多くの方々にとって供養といえば、お墓参りをしたり仏壇に向かって手を合わせることだと思います。
ただ、お墓参りになかなか行けなくて気になっている方も多いのではないでしょうか。
また、最近は核家族で暮らすようになり、仏壇はご実家にはあっても、自分の家にはないという方も。
そもそも供養するために、お墓や仏壇がないといけないの?という疑問を持つ方もいらっしゃいますよね。
そこで、今回はご自宅で行える先祖供養についてお伝えしたいと思います。
知っておきたい先祖供養の意味とその効果とは?
ご先祖と聞くと、はるか昔の人をイメージするかもしれませんが、家系の一番初めの方から亡くなったご家族やご親族もすべて指します。
今の自分があるのは、何代にもわたるご先祖様の存在があってこそですね。
先祖供養の目的は、そんな命を繋いでくれたご先祖様へ感謝をし、ご冥福をお祈りすることです。

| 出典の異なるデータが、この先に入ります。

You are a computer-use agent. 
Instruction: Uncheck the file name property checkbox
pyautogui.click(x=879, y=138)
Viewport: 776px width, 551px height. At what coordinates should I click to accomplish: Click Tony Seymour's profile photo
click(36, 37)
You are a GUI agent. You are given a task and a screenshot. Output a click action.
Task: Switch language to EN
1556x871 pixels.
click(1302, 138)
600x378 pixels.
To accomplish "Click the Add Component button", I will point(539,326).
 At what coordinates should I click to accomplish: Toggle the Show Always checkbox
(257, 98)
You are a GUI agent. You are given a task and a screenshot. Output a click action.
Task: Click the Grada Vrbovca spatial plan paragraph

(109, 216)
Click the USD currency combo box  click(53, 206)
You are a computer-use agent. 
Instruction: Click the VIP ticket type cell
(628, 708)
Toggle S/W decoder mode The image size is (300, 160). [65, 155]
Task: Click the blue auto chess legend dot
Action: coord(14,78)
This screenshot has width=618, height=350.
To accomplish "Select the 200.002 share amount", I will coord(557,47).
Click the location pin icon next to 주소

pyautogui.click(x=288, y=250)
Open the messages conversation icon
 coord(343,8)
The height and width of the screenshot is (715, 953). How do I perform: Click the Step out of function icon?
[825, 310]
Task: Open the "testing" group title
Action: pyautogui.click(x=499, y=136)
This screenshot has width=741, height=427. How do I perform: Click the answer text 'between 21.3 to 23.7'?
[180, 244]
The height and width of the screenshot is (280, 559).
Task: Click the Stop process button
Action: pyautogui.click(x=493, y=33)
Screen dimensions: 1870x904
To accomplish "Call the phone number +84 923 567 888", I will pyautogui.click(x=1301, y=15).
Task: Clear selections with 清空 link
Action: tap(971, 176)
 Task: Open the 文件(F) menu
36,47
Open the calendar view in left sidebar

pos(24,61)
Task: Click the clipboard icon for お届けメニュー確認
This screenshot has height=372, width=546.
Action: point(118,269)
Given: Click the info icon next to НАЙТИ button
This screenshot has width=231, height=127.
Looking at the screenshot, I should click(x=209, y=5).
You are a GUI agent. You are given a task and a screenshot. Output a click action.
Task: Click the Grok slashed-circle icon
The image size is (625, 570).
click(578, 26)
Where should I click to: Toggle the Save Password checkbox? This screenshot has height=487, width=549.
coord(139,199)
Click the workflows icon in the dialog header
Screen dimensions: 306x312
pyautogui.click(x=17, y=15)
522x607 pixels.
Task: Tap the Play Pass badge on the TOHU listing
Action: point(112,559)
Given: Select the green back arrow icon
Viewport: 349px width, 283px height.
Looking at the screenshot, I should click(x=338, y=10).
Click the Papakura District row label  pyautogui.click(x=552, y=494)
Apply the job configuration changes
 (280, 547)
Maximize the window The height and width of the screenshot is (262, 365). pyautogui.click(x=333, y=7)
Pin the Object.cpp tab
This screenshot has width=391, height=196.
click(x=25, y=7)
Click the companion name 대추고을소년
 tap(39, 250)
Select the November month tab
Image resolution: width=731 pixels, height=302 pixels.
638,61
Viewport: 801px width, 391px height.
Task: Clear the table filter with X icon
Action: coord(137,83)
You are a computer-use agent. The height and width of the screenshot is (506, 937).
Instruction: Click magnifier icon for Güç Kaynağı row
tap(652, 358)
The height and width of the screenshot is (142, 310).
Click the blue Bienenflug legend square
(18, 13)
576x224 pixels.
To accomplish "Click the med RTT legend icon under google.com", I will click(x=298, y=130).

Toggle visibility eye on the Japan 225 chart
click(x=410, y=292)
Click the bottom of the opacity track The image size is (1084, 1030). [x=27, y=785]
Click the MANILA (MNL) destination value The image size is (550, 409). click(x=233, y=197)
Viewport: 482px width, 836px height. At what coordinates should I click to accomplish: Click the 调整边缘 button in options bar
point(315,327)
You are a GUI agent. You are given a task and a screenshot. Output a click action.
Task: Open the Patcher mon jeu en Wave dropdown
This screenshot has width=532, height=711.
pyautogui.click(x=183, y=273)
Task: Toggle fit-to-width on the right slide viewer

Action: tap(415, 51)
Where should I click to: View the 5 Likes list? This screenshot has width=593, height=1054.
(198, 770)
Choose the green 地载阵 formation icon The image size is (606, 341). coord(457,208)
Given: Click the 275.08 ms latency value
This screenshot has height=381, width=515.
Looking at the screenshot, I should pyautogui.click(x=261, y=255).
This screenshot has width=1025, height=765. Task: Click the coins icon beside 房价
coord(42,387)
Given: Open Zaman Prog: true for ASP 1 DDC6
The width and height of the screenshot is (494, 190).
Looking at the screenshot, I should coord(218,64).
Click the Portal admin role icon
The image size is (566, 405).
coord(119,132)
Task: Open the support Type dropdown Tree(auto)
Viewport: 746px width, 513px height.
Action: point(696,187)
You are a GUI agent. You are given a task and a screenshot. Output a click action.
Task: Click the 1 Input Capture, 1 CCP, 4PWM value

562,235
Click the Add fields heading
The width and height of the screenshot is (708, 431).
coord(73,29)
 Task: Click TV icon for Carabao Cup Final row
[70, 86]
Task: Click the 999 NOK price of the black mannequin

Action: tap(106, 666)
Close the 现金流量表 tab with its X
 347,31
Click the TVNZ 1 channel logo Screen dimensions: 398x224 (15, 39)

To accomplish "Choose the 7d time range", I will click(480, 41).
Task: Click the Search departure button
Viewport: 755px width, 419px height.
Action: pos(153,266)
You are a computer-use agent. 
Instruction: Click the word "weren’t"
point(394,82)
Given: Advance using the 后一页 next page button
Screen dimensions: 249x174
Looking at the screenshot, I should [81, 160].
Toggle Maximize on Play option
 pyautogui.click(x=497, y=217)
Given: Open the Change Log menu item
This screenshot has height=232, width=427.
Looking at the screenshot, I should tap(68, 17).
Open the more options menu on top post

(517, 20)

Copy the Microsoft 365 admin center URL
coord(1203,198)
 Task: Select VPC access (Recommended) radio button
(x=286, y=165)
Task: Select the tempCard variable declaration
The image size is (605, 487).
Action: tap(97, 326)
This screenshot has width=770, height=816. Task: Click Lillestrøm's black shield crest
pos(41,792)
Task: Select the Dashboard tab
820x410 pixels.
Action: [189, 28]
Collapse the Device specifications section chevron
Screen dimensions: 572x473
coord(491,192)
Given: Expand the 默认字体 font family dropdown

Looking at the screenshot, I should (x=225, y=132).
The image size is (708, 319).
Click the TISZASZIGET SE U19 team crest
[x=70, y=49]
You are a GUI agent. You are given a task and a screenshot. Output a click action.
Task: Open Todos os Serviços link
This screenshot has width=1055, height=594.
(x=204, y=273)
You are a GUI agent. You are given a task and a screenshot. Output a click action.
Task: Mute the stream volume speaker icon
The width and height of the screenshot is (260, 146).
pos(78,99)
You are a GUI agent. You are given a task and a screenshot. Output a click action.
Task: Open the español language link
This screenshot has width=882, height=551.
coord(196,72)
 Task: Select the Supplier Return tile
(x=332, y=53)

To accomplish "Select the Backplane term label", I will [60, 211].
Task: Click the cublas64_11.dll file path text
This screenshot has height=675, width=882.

では、先祖供養をすることで、どのような効果があるのでしょうか。
仏教には「回向(えこう)」という考え方があり、先祖供養を行うことで、私達にも徳が返ってくるとされています。
具体的には、仏壇やお墓でお祈りしたり、僧侶にお経をあげてもらい、それに対してお布施をして感謝することなどが、この世で功徳を積むことになります。
その功徳は、亡くなった方に回し向けることになり、成仏の助けとなるそうです。
また、今の自分がいることに感謝し、ご先祖様を供養することで、命の大切さを改めて感じることができるかもしれませんね。
先祖供養は、お墓や仏壇の前で手を合わせたり、お寺でお経をあげてもらったりすることの他に、さまざまな方法があります。
それでは、その方法をみていきましょう。
自宅でできる先祖供養の方法
先祖供養には、特別なお寺での儀式や設備が必要なのでは?と思う方もいらっしゃいますよね。
先ほどお伝えしたように、先祖供養の大切な目的は、ご先祖様を敬い感謝の気持ちを伝えることです。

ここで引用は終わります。